最初は混乱するだろうが、武術指南書もある。なにより性欲の一番強い年頃だ。きっと必死に戦おうとするはず。俺も褒美の女が欲しくて15の時は必死に戦ったしな。死にかけたが。
さて、生徒たちにいい女を取られる前に稼ぐとするか。
洞窟に足を踏み入れるとそこは、まるで小学生の時に遠足で行った鍾乳洞のようだった。
天井は高く、ツララのように垂れ下がっている岩が淡く光っている。広場よりかなり薄暗くはあるが視界は十分確保できている。
足下はゴツゴツしていて歩きにくく、道幅は大人が5人以上は並べるほど広い。そして左右の壁には横穴っぽいものがいくつも確認できた。
まずは一本道のようなのでマチェットを片手に進む。
さて、このダンジョンで出会う最初の魔物はなんだろうな。テンプレならスライムとかなんだが……
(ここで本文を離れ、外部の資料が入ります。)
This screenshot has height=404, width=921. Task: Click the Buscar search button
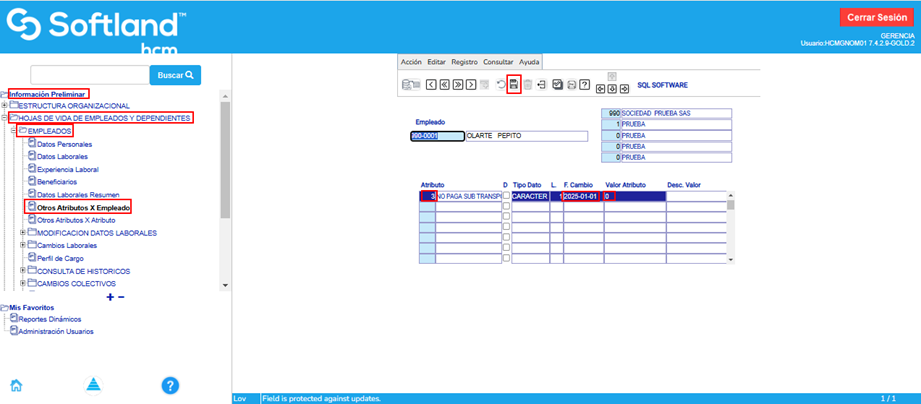point(175,75)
そんなことを考えつつ入口から50メートルほど進んだ時だった。
突然横穴から黒い影が飛び出してくるのが見えた俺は、バックステップでそれを避けた。
するとその黒い影は目の前を通り過ぎ着地し、ゆっくりと俺へと体を向け直した。
「兎?」
黒い影は丸々と太った茶色い兎の姿をしていた。
疑問系なのは兎にしては少し大きい事と、その額から直径30センチはあるであろう立派な角が生えていたからだ。
角の生えた兎か。ファンタジー漫画とかでは一角兎や、ホーンラビットとかいう名前だったな。強化されている守衛服で受ければ貫通することはないとは思うが、あの勢いで刺されたらかなり痛そうだ。
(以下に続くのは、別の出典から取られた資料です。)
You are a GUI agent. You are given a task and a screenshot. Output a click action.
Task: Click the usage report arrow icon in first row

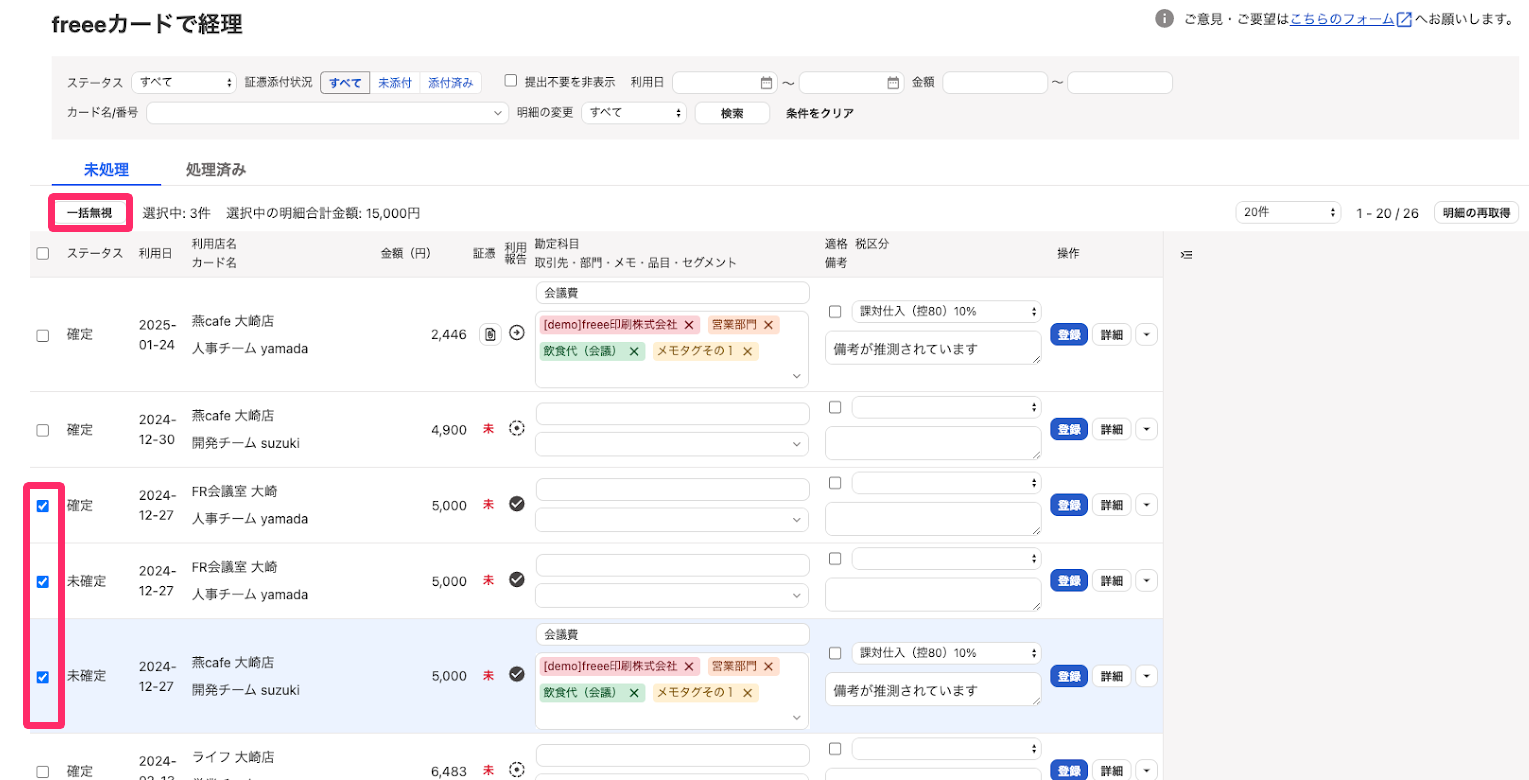[x=517, y=334]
俺が観察をしていると、ホーンラビットはグッと足に力を入れ再び飛びかかって来た。
「フッ!」
しかし来るとわかっていれば、真っ直ぐ飛んでくる小動物程度大したことはない。
一歩横にずれて躱し、そのまますれ違いざまに首へとマチェットを振り下ろした。
その結果ホーンラビットの首はあっけなく切断され、血を噴き出しながら胴体が地面へと落ちると黒い粒子となり消えてしまった。
死体も血痕も残らないのか。まるでゲームみたいだな。
「ん? この黒い石みたいなのが魔石というやつか?」
ホーンラビットが消えた場所に他の小石とは違い、小指の先ほどの大きさの黒く歪な形をした石があったので拾い上げる。
「ふむ……これでいくらくらいになるのか」
ホーンラビットはそこそこの速度ではあったが、飛んでも腰あたりまでの高さだ。強化された制服を着ていれば大怪我はないだろう。打ちどころが悪ければ骨にヒビが入ったりはくらいはするかもしれんが、命に危険はないと思う。
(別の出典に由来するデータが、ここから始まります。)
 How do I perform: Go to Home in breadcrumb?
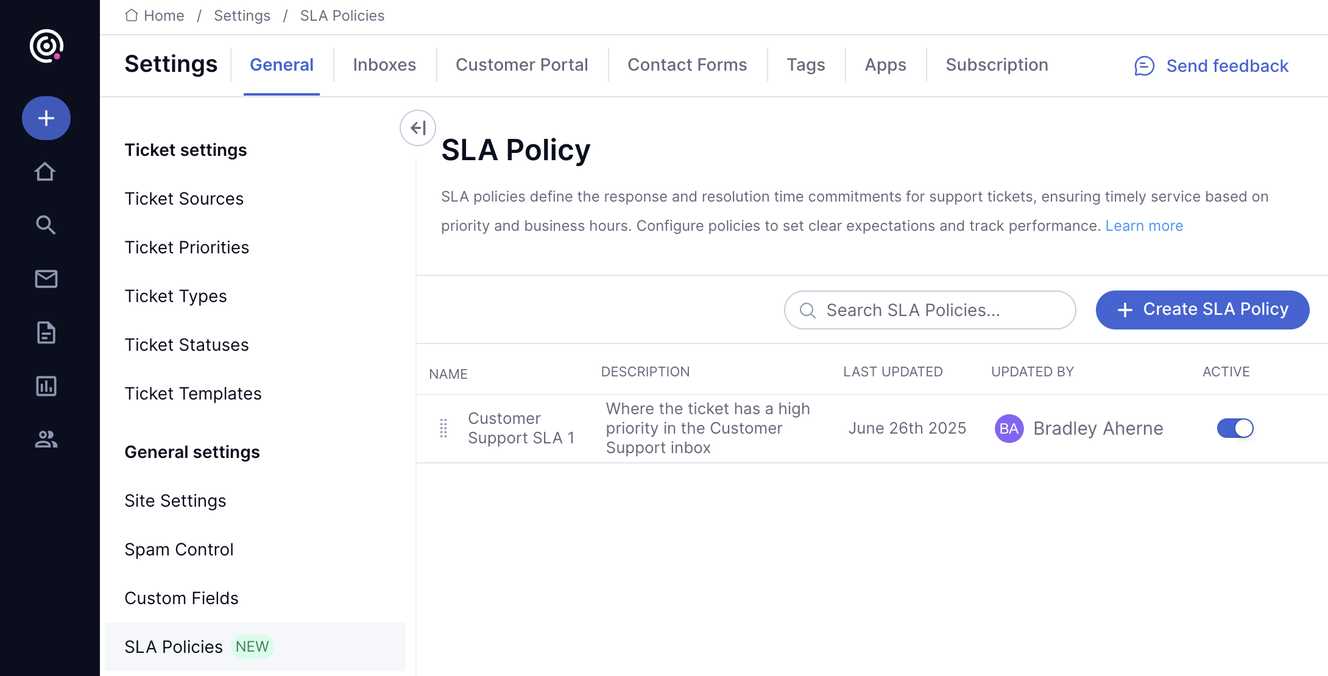(x=155, y=16)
それらを加味すると30DPくらいだろうか? 50DPだと一匹倒せば朝食一食分になってしまうし、そこまで楽はさせてくれないだろう。30DPなら2匹倒せば一食分にはなる。最初の敵ならそんなもんだろう。
1時間で10匹倒せば300DP。時給3,000円か。守衛の仕事より実入りが良いな。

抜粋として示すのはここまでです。